TIME: Thursday, October 20, 2022, 11:00 a.m.
   
PLACE: https://gatech.zoom.us/j/96493043927, Zoom
   
TITLE: Chemomechanical Modeling of Rechargeable Battery Electrodes and Hydrogen Embrittlement
   
COMMITTEE: Dr. Ting Zhu, Chair (ME)
Dr. Hailong Chen (ME)
Dr. Matthew McDowell (ME)
Dr. Shuman Xia (ME)
Dr. Gleb Yushin (MSE)
Dr. Jessica Zhang (ME(CMU))
 

SUMMARY

Zoom meeting passcode: 908987 Lithium batteries and fuel cells play important roles in the emerging renewable energy landscape of the world. Practical applications of both systems face outstanding challenges, including the increasing energy density and power density of lithium batteries and the safety issue of structural components for hydrogen storage and transportation. To address these challenges, this thesis focuses on chemomechanical modeling of lithium-ion transport through complex electrode microstructures in lithium batteries and hydrogen embrittlement of metallic alloys under cyclic mechanical loads. For lithium-ion transport through complex electrode microstructures, a numerical framework is developed to construct porous electrode microstructures and evaluate their effective transport properties and geometric characteristics. Correlations between the effective transport properties and microstructure parameters offer mechanistic insights into the design of novel electrode microstructures to enable fast ion transport in lithium batteries.

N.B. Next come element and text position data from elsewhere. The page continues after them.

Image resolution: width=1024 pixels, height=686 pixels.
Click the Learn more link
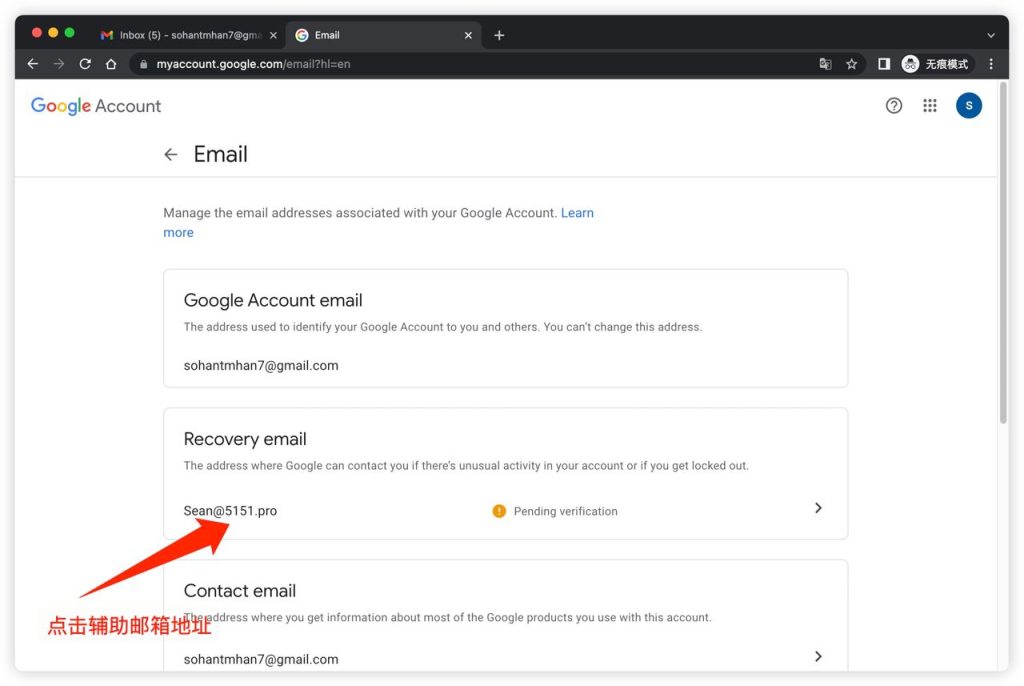tap(577, 213)
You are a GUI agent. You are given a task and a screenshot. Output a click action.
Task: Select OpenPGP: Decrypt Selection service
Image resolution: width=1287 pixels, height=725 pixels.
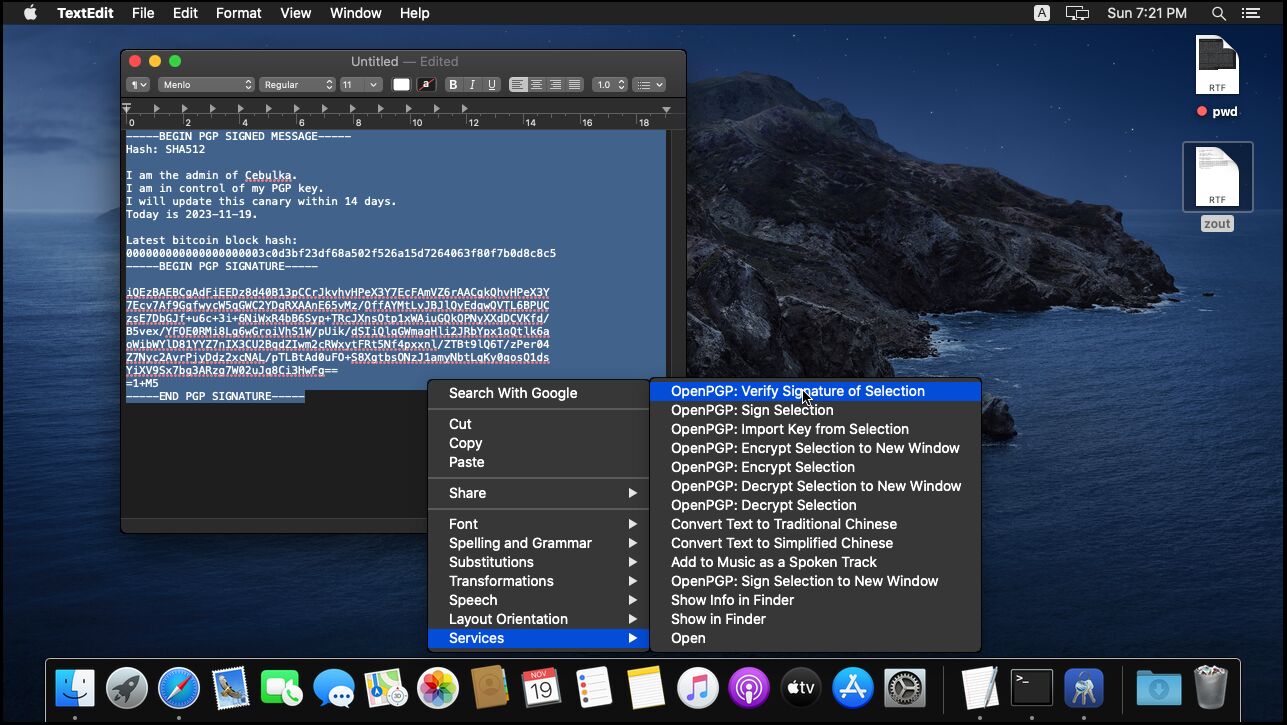763,505
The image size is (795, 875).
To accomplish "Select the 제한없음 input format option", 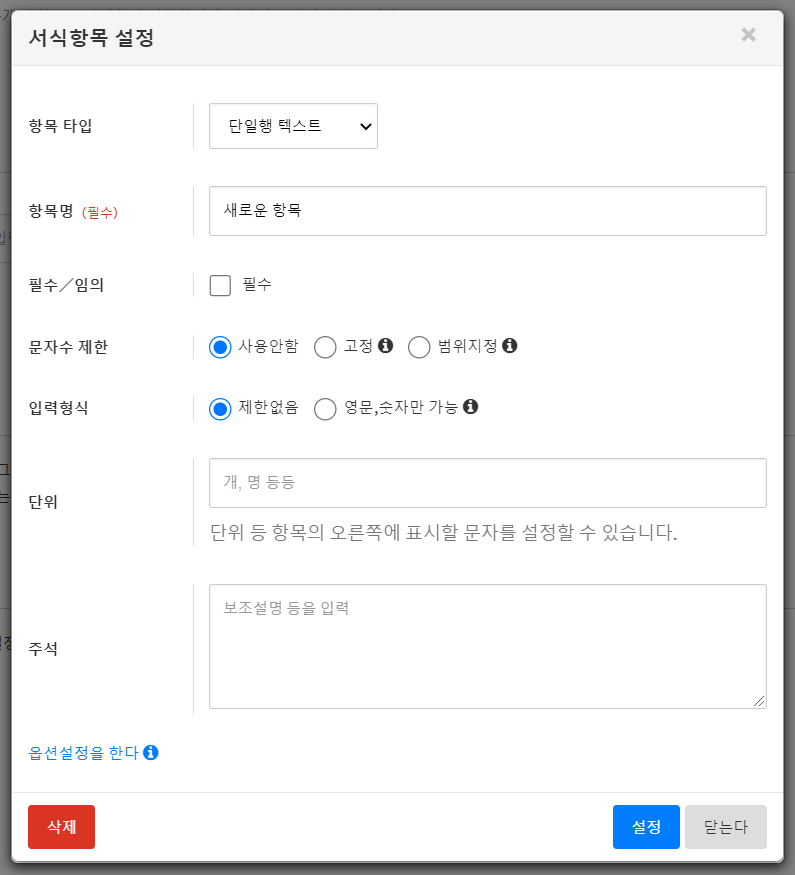I will click(x=220, y=408).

Furthermore, ion transport is studied in electrodes with laser patterned conical channels through a theoretical model. A quantitative relation is established between the process parameters and effective diffusivities, offering design guidance toward high-performance batteries. To enable the quantitative characterization of hydrogen-induced mechanical degradation of metallic structural components, a cyclic crystal plasticity finite element (CPFE) model is developed to simulate the mechanical behavior of austinite 316L stainless steel with the face-centered cubic crystal structure. This cyclic CPFE model is applied to predict both the crack deformation field and fatigue crack growth rate based on accumulated plastic work and can be generalized to investigate the time-dependent crack growth that is strongly influenced by the crystallographic effects of crack tip grains. Overall, this thesis advances predictive chemomechanical modeling toward the computational design of reliable structural components for renewable energy applications.